Top of Records shown

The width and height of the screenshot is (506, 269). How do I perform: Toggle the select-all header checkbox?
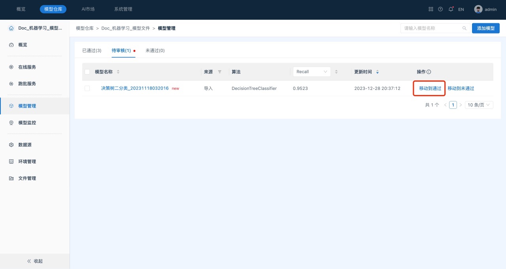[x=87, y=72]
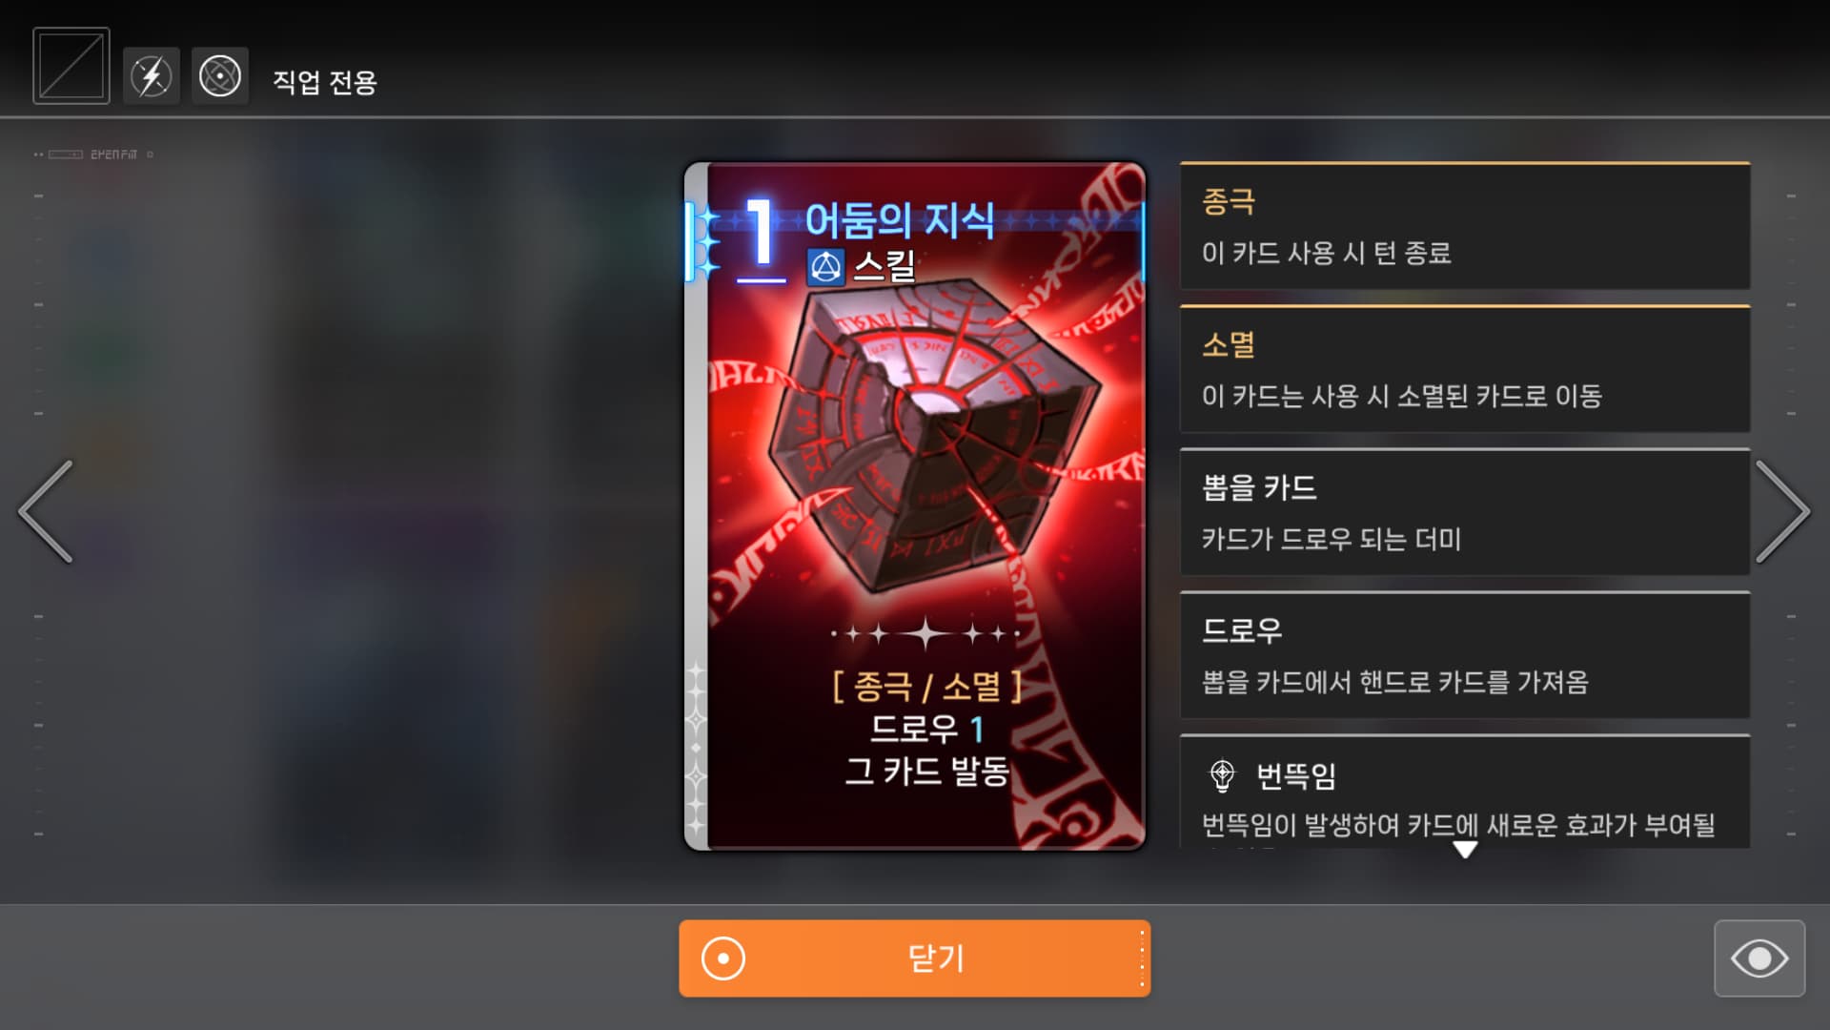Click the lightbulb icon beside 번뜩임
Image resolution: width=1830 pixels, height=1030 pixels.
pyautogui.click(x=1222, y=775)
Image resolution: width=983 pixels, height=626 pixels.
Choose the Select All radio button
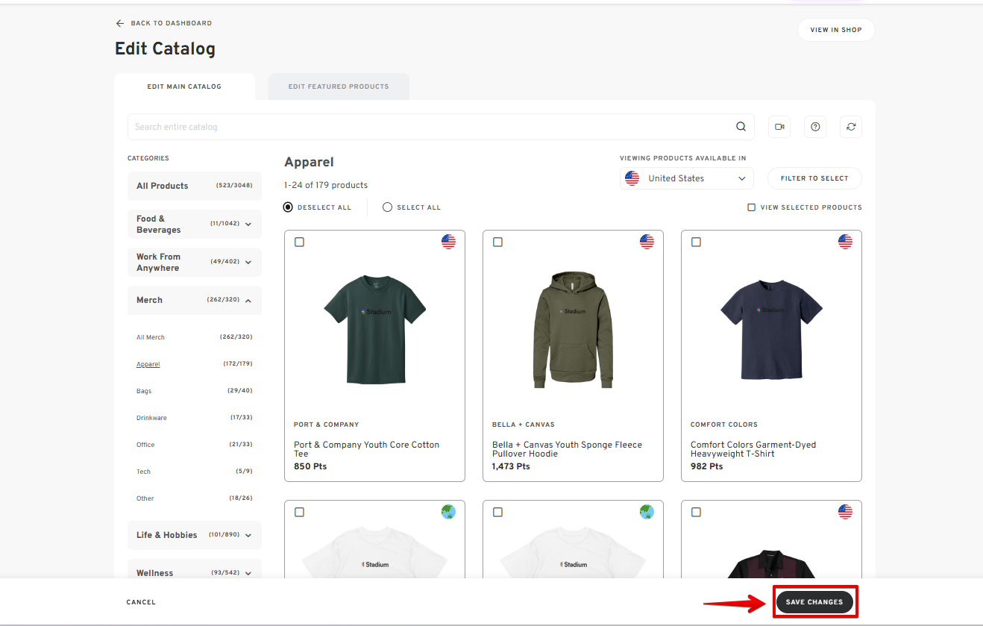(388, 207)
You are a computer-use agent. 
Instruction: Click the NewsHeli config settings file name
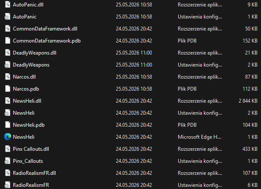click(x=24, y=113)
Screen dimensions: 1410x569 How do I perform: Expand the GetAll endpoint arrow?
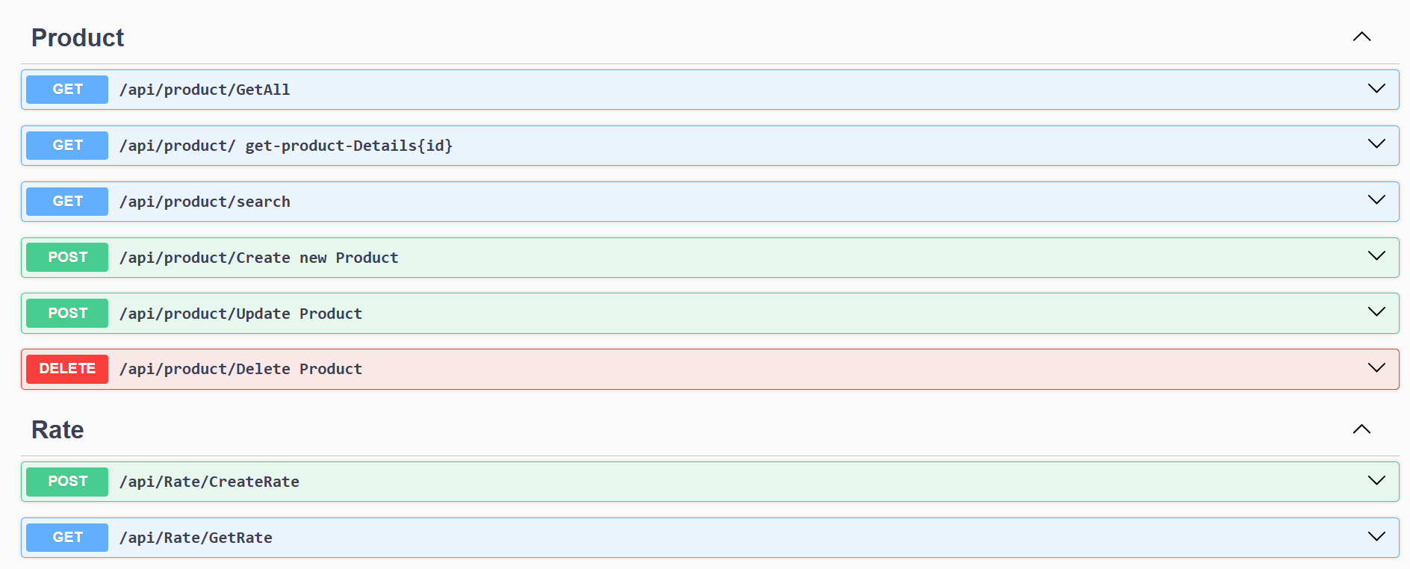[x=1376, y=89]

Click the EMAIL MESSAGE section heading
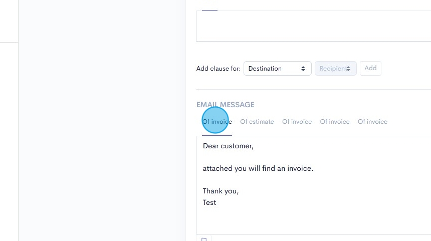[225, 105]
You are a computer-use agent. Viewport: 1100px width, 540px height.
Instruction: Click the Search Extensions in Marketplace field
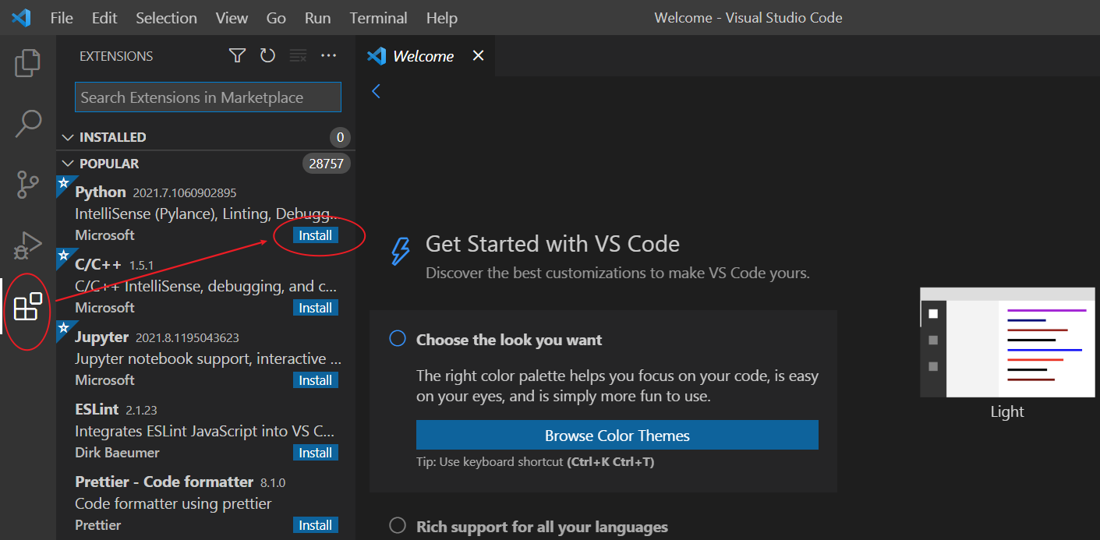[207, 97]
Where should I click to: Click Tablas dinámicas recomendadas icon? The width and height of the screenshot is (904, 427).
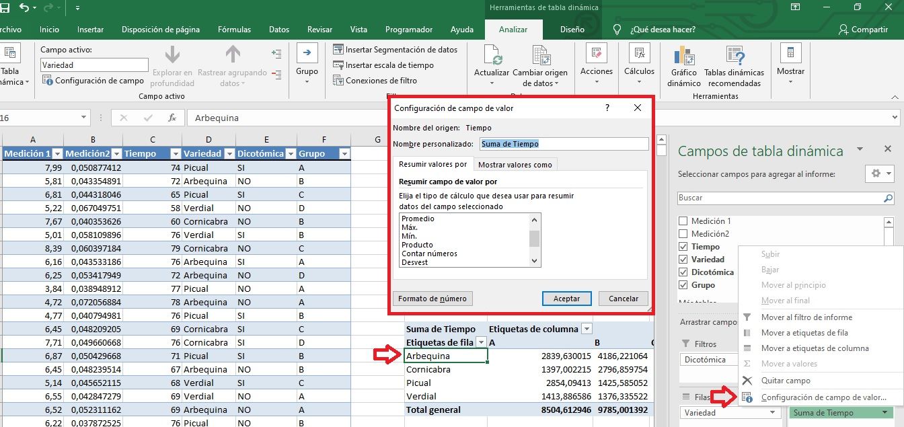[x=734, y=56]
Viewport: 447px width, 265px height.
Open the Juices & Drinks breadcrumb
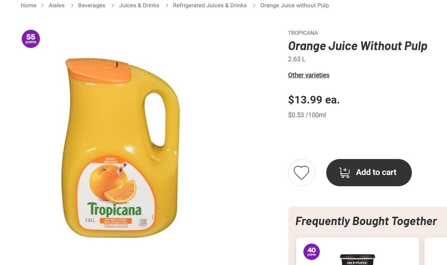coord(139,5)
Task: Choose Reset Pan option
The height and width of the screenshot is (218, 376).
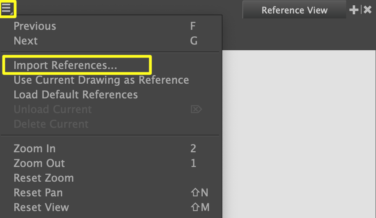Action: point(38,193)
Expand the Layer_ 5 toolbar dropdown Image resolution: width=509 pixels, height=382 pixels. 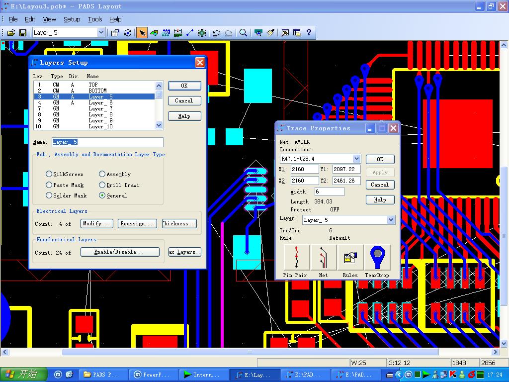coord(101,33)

Bottom of Records shown

Task details :: Whenever a line of the data includes the word "agent", show that line in full.

Reply ::
You are a computer-use agent. 
You are a computer-use agent. Viewport: 1100px width, 540px height.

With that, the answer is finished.